Старик — на первом этаже. Возится с чем-то в нижних помещениях. Слышно, как передвигает стул. Потом к нам наверх прорывается гуденье телевизора. Мы осторожно идем к двери, старые половицы тихо поскрипывают. Если эти звуки и доходят до первого этажа, то там их должен заглушить шум от телевизора. Слышен мужской голос, изрекающий что-то энергичным, чуть ли не карающим тоном, голос, предсказывающий, вероятно, какую-то катастрофу. Я смотрю на тебя. Ты пожимаешь плечами и улыбаешься, будто говоря тем самым, что не нужно стремиться понять каждую заумь, рождающуюся в головах жителей этого города. Тебя тоже устраивает предположение, что там, внизу, упрятав свой западноевропейский жир в экзотичный костюм, сидит и в очередной раз просматривает одну из видеозаписей славный малый по имени Шпайк. Проповедь, похоже, приближается к своему апогею, Гахис впал в ритмичную вокальную декламацию, она становится все более быстрой и все более высокой по тональности. Звучит она безобразно, по-бабски истерично, и заканчивается жалобным, чуть ли не собачьим воем. Раздаются звуки дрр! трр! тоже, наверное, с диска — звуки раздираемой ткани и глухой удар. Ты берешься за ручку двери, я прижимаюсь к тебе сзади, чтобы выскользнуть вместе с тобой на лестничную площадку. Но какой-то непонятный звук внезапно заставляет нас отпрянуть друг от друга. Я вижу белок вокруг твоих зрачков, и в испуге, который, как ничто прежде, способен нас разъединить, ты видишь мои — наверняка не менее широко распахнутые — глаза. Страшный грохот, вернее, омерзительный рев, стремительно нараставший и сразу же с дребезжаньем оборвавшийся, врывается к нам в комнату, точно возникнув из ничего. Ты первым понимаешь, что произошло, выходишь из сковавшего нас оцепенения, возвращаешься в комнату и откидываешь коврик, закрывающий в стене нишу с трубой пневмопочты.

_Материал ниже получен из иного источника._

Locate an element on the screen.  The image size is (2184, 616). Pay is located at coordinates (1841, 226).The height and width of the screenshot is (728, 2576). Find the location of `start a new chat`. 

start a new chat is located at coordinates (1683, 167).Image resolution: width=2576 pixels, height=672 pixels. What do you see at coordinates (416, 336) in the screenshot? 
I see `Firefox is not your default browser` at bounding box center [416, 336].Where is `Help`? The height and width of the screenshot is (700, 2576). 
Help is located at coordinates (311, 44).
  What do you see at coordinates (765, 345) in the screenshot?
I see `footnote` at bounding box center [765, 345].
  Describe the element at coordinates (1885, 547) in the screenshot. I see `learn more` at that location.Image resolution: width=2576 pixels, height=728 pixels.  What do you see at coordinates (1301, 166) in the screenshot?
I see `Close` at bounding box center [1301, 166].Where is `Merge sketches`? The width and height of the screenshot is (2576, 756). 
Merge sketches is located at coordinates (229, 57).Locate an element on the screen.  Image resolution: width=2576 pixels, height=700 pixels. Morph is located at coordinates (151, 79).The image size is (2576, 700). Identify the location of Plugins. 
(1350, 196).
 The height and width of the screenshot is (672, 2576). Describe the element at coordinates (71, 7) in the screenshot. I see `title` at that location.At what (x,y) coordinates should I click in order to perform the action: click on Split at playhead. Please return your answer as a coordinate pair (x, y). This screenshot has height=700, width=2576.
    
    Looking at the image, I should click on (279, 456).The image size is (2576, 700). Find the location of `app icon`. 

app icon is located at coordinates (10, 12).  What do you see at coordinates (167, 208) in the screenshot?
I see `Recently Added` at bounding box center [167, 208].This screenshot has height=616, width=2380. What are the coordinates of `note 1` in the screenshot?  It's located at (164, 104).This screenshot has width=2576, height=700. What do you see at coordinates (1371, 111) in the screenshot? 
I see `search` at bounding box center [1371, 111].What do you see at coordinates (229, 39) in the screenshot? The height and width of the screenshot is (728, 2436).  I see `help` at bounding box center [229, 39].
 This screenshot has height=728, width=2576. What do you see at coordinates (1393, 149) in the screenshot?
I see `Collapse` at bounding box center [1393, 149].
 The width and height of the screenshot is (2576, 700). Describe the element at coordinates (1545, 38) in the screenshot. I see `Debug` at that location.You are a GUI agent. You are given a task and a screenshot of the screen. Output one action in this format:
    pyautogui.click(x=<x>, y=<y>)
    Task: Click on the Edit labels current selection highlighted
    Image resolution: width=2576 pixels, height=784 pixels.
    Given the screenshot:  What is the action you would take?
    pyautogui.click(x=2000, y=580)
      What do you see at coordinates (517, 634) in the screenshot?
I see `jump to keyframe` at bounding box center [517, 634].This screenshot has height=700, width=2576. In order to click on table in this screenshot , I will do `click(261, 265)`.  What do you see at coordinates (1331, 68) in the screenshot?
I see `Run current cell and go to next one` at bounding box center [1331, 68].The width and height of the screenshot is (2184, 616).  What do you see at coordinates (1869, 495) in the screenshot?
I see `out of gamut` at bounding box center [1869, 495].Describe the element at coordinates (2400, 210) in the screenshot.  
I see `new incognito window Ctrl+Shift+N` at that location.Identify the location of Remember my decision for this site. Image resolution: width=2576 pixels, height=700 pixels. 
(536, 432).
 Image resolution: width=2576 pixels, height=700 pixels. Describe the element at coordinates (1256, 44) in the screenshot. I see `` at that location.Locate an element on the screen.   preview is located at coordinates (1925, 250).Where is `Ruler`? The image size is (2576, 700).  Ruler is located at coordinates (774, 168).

Рывком отодвигаешь заслонку, и из трубы со злобным шипением уходит избыток давления. Дрожащими руками я развинчиваю капсулу. И мы извлекаем из нее — разве мы ожидали найти там что-то иное? — полоску резины с белой полуграмотной надписью, из которой следует, что передача любой информации прекращается. Мы смотрим друг на друга. Зрачки глаз сужаются. Кто бы то ни был — Шпайк собственной ожиревшей персоной или квартирант из местных, — отправитель послания ответит мне и тебе за постыдную разницу между скудостью сообщения и безмерностью нашего испуга.